WHAT IS REQUIRED
All lines after the one containing "Task: Close the Osobe side panel", together with that line itself, should be written out exactly, down to the last line of the entries below.

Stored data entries
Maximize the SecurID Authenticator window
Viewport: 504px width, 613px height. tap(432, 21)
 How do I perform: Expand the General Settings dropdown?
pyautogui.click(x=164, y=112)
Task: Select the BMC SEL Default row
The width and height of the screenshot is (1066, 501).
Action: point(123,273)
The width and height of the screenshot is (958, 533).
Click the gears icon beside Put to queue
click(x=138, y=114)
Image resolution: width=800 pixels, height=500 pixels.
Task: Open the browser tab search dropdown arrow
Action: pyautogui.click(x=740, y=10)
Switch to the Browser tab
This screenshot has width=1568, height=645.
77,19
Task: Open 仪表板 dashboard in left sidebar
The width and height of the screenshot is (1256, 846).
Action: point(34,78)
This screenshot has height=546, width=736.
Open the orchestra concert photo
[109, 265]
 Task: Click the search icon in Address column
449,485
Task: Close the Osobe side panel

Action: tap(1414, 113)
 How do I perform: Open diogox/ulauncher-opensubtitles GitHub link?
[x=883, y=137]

TASK OUTPUT
Task: Close the Osobe side panel

Action: tap(1414, 113)
 How do I perform: Open diogox/ulauncher-opensubtitles GitHub link?
[x=883, y=137]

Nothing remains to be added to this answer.